--- Study material Enclosed Below ---

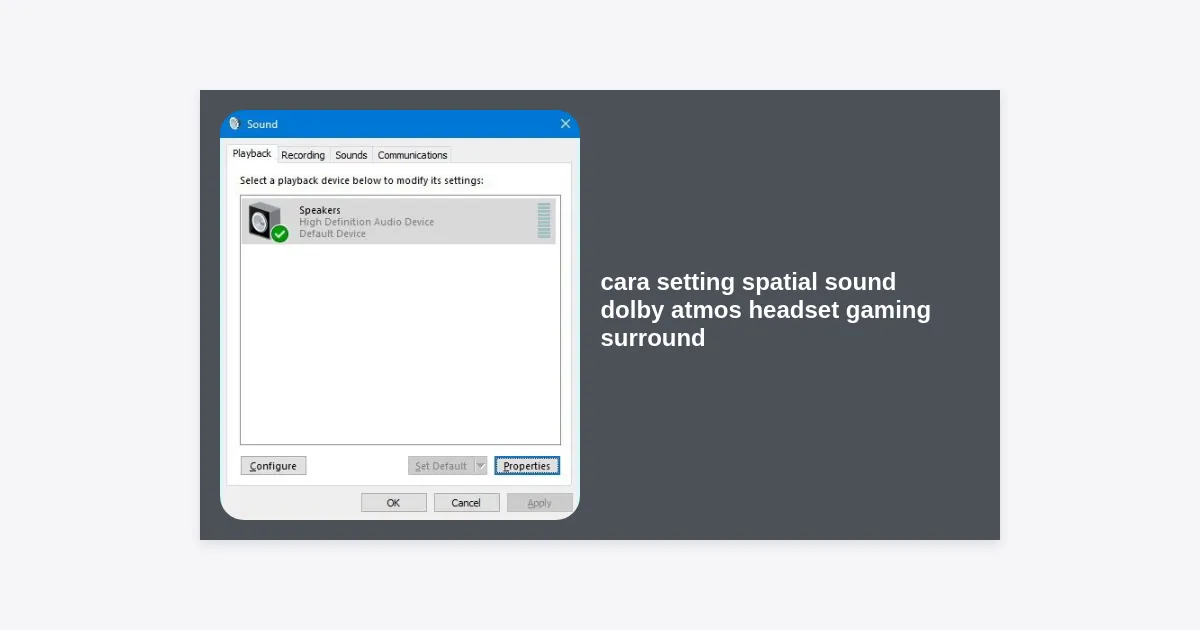Switch to the Playback tab

click(x=252, y=154)
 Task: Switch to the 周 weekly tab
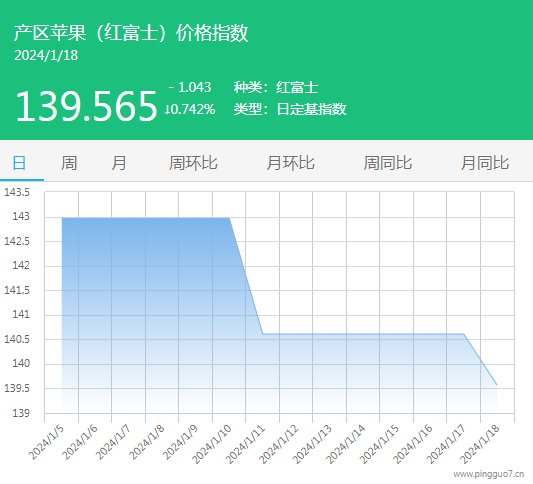coord(69,163)
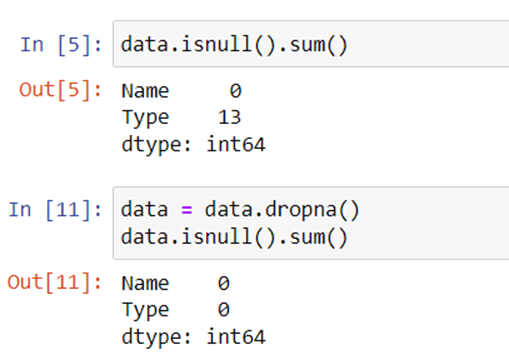Select the In [5] prompt label
509x360 pixels.
click(61, 45)
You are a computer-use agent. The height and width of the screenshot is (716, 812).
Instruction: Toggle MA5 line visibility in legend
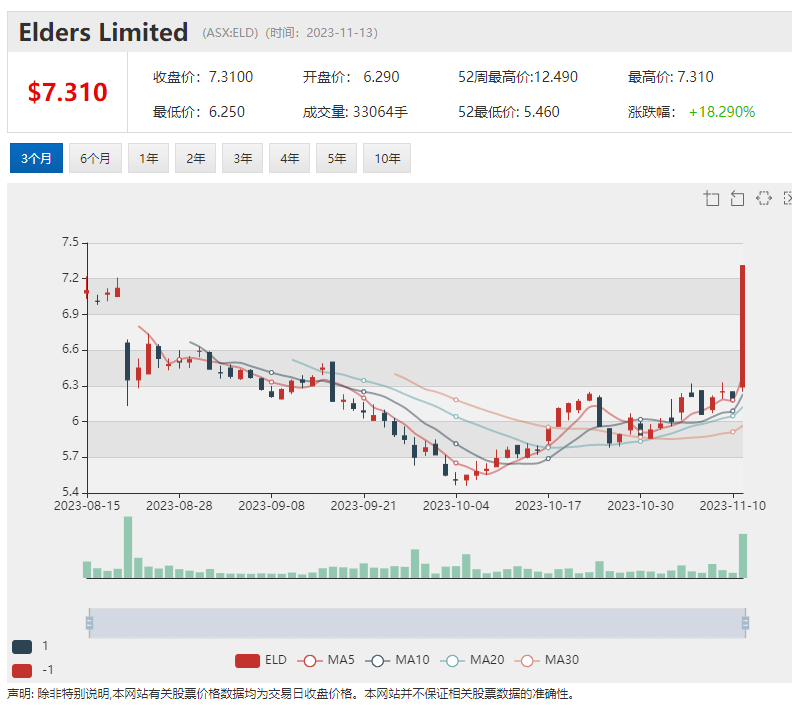click(x=326, y=660)
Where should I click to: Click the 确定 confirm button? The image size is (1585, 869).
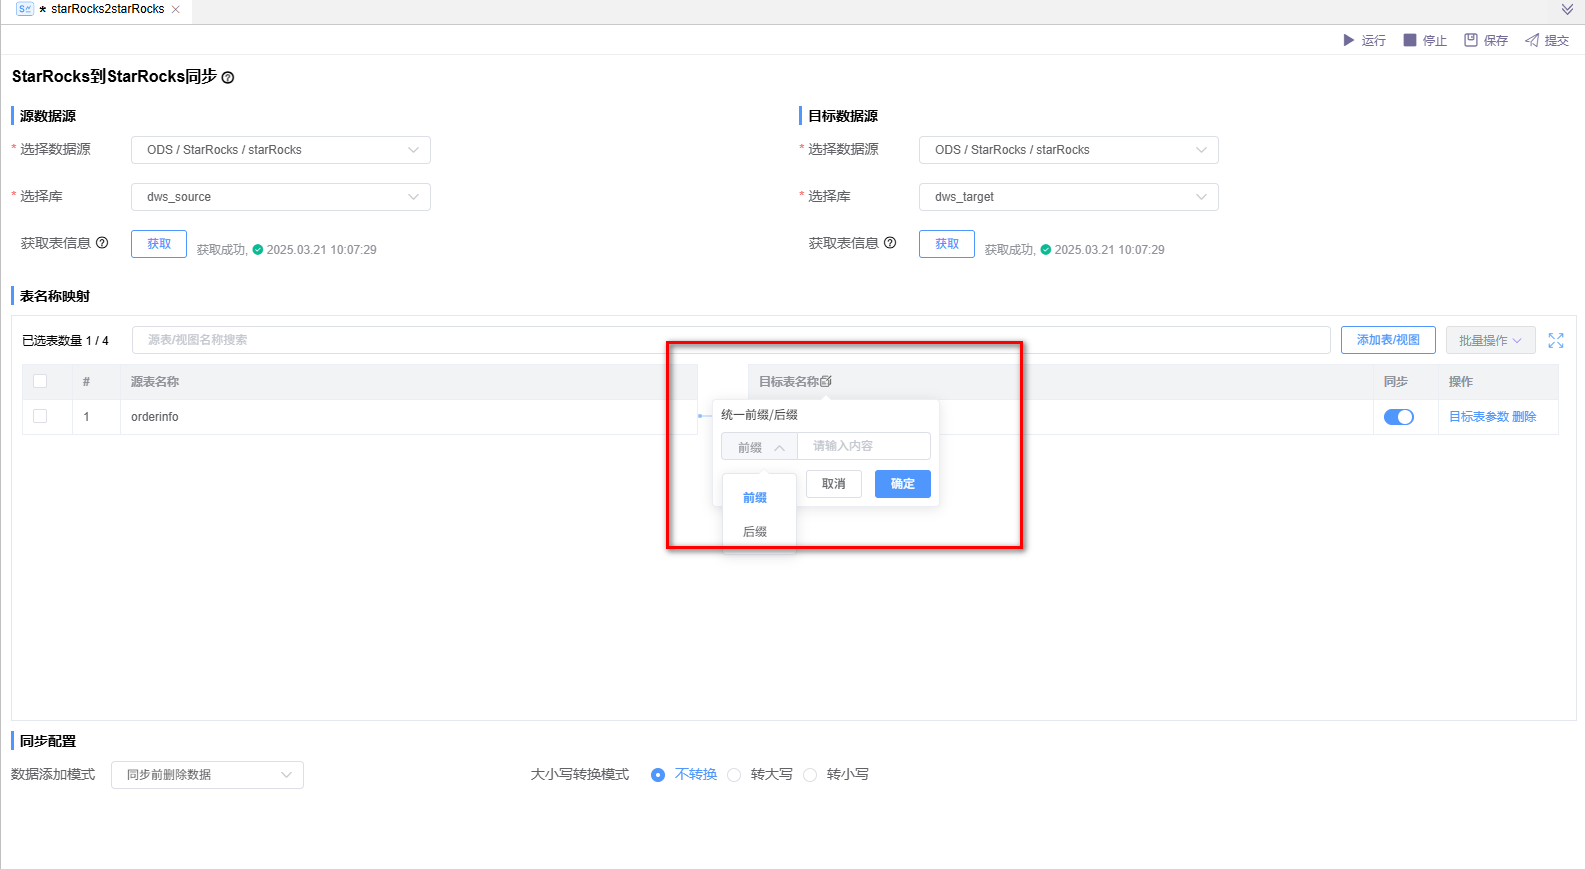coord(902,484)
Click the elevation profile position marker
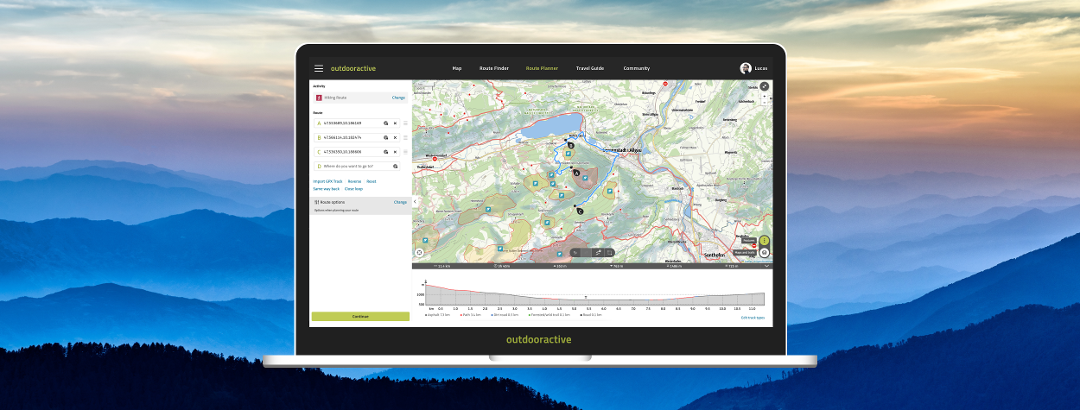 coord(586,297)
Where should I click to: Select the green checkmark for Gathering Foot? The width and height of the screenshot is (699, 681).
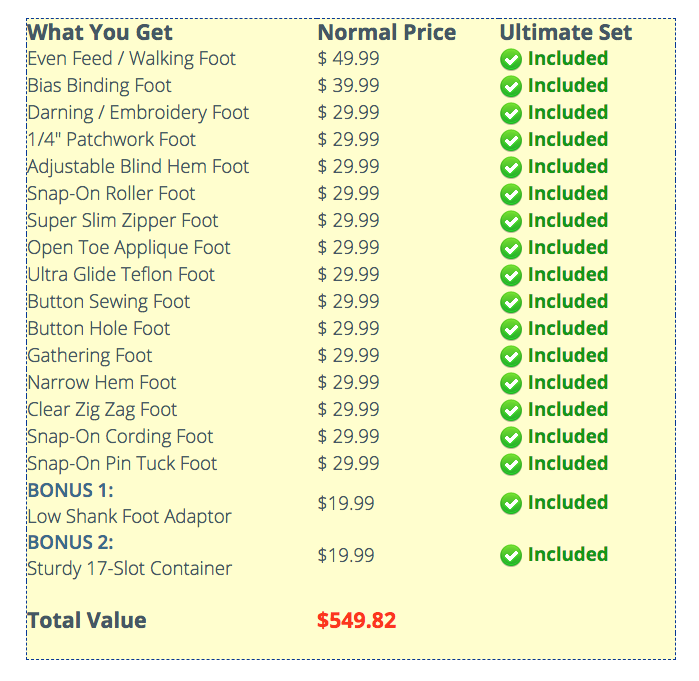(511, 357)
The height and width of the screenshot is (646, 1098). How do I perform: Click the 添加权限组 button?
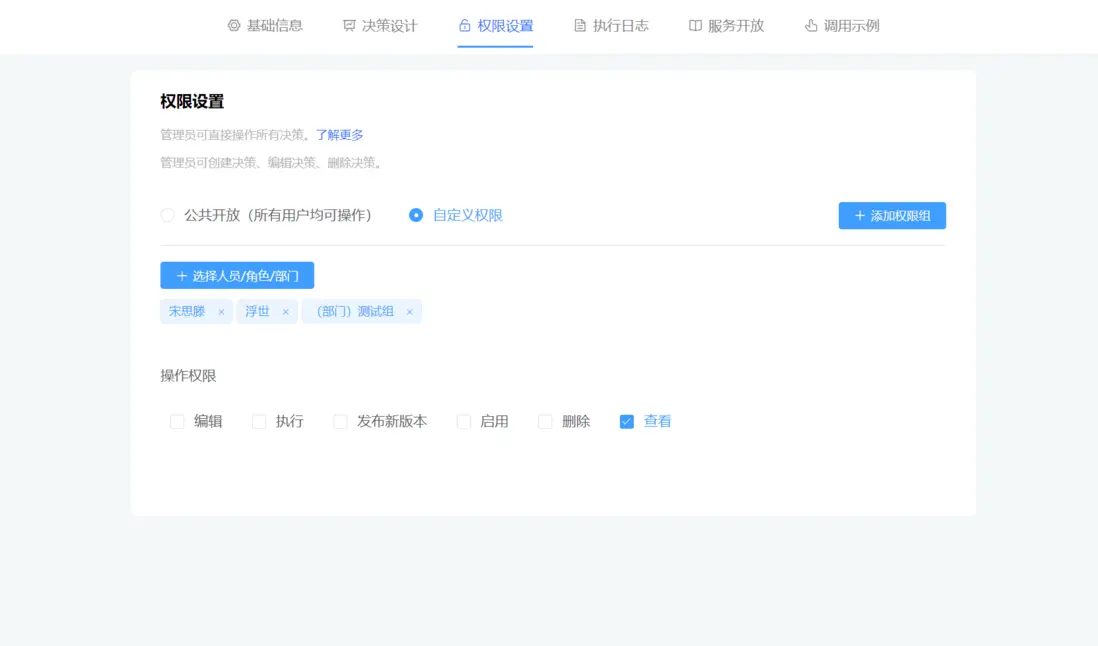pos(892,215)
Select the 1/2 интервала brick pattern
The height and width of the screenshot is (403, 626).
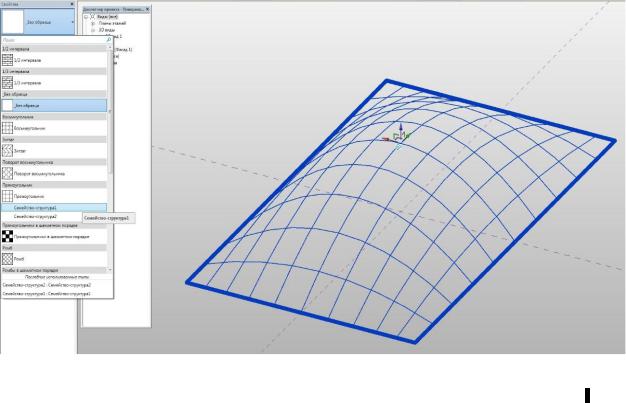[54, 60]
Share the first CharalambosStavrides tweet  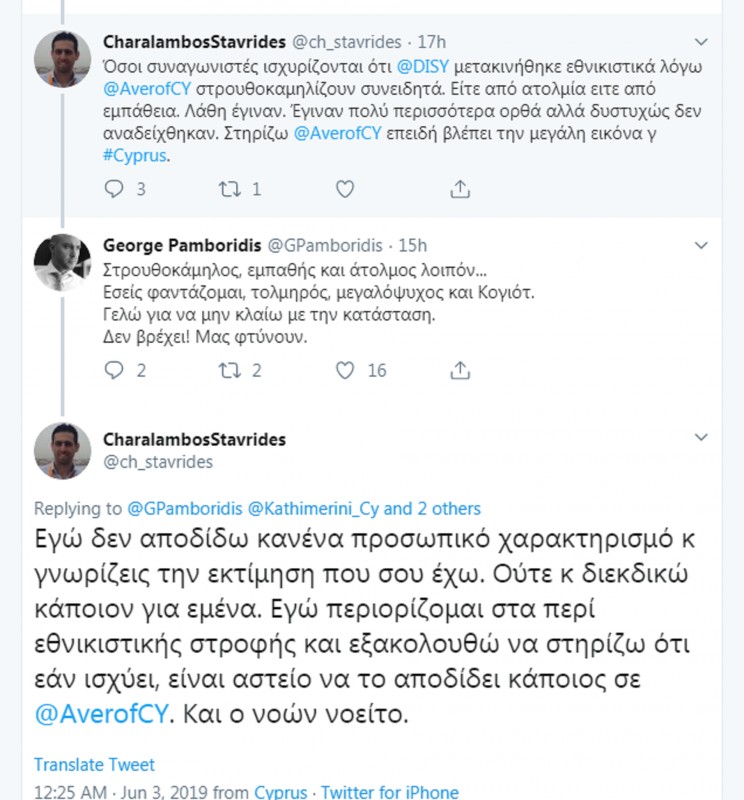pyautogui.click(x=460, y=188)
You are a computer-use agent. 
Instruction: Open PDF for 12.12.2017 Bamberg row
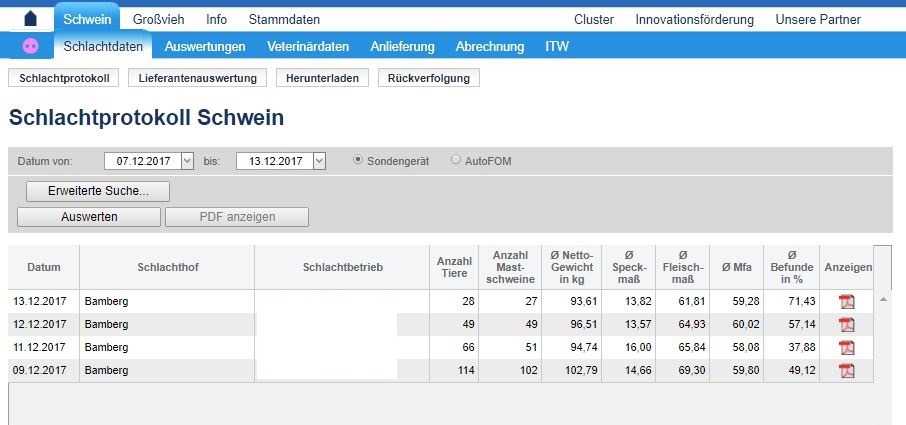[x=846, y=324]
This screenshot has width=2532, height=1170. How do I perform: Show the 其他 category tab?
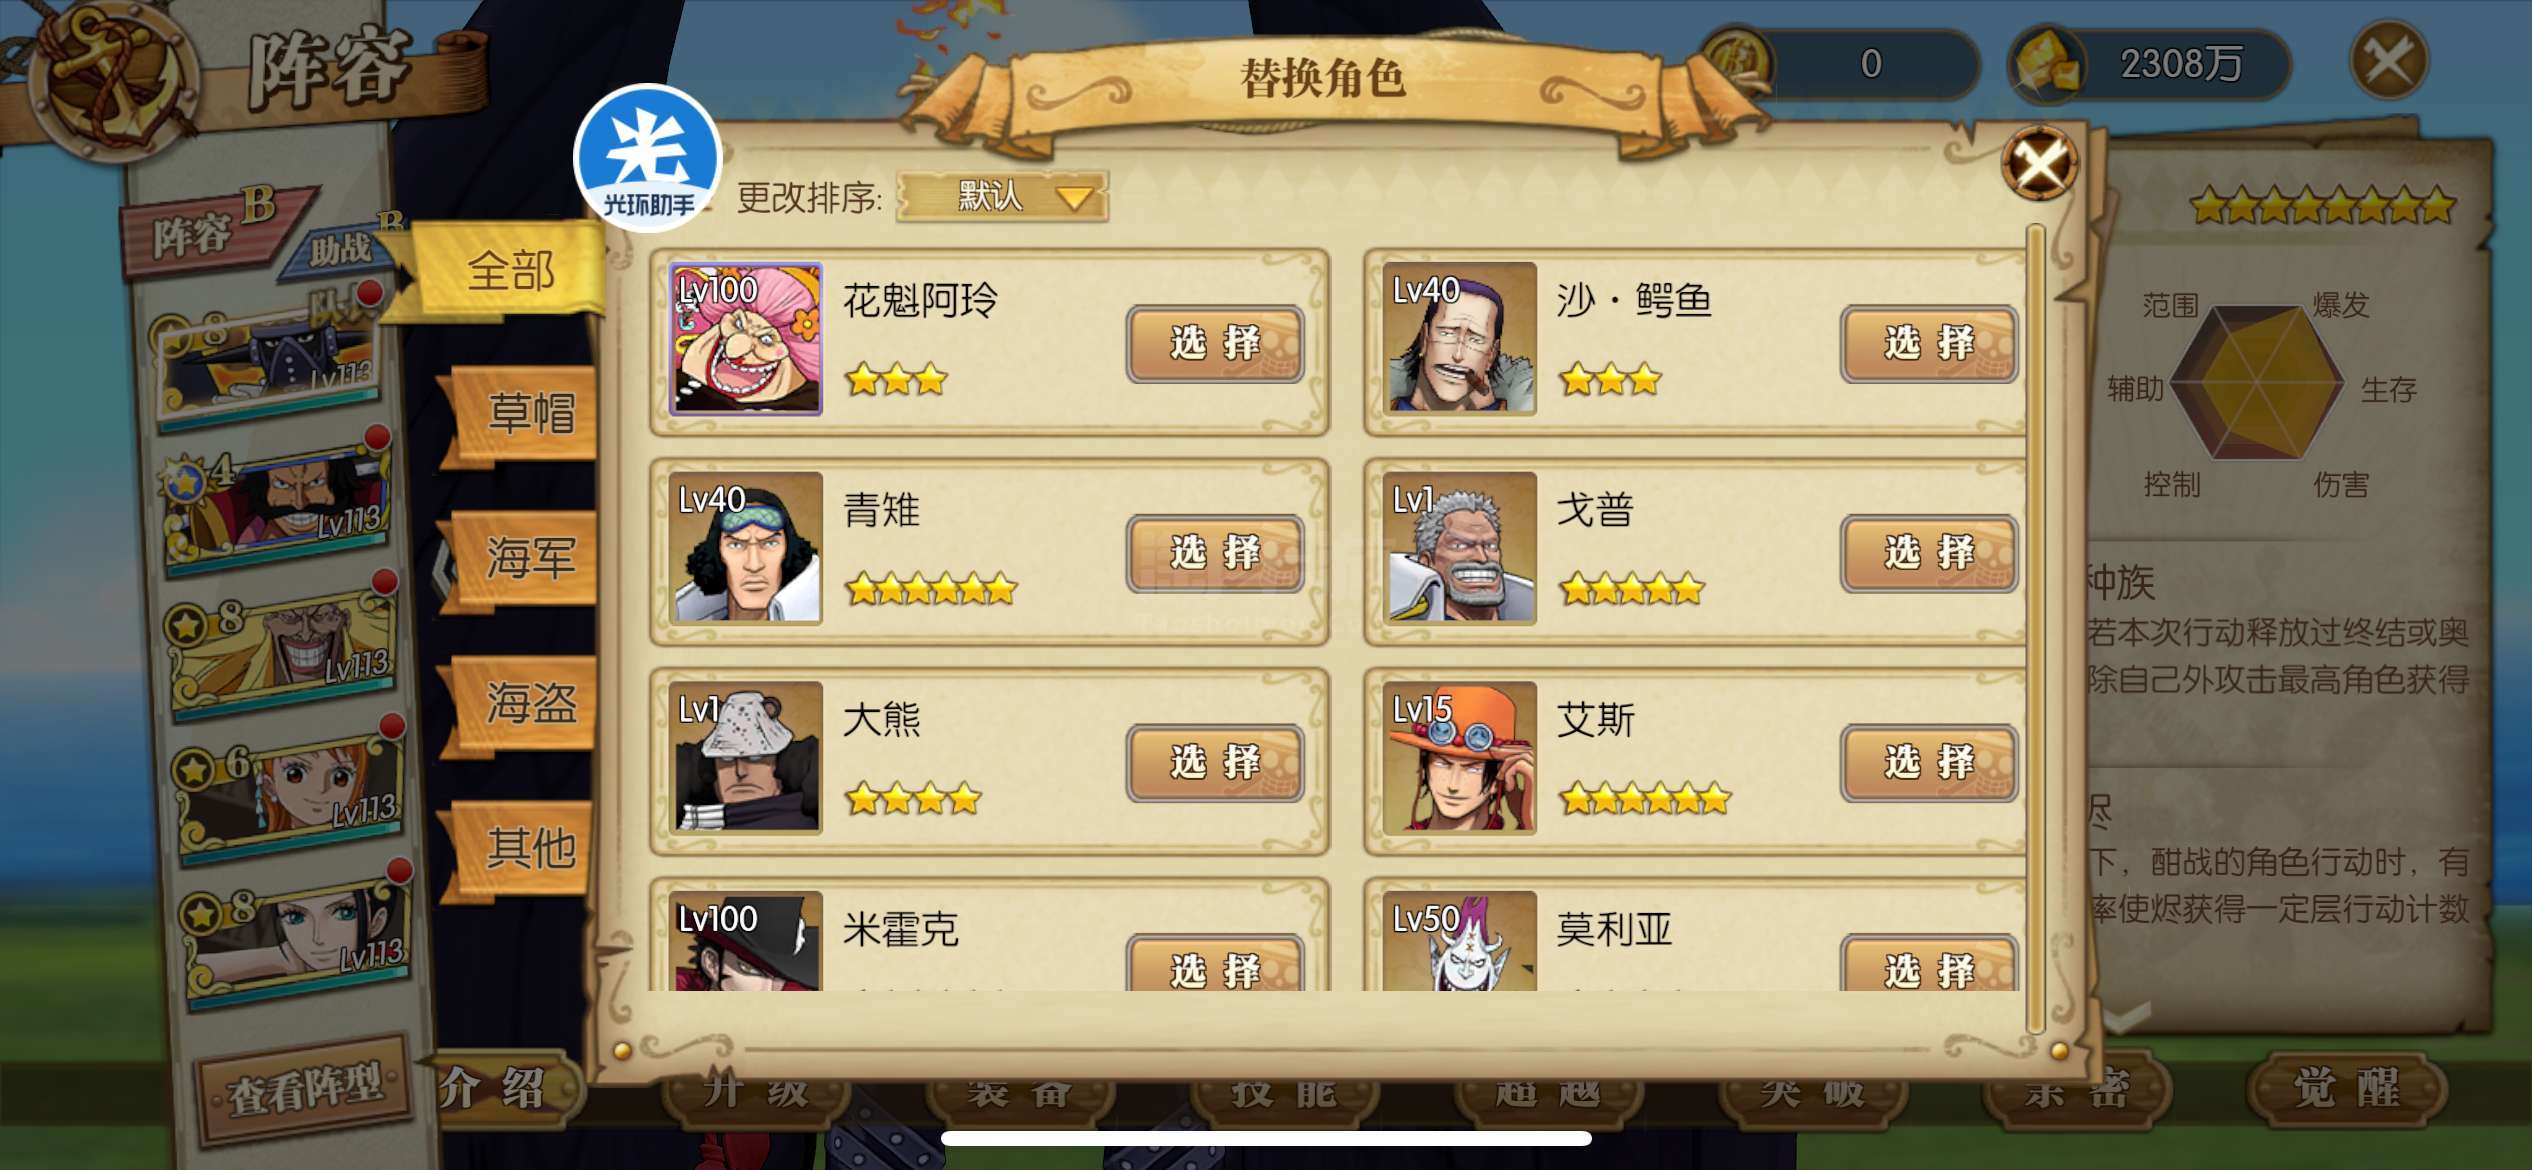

--- End of Enclosed Study material ---

| Activity |
In the material, find each line with the word "computer" and list it.

| Result below |
You are a computer-use agent. The height and width of the screenshot is (716, 812).
You are a computer-use agent. 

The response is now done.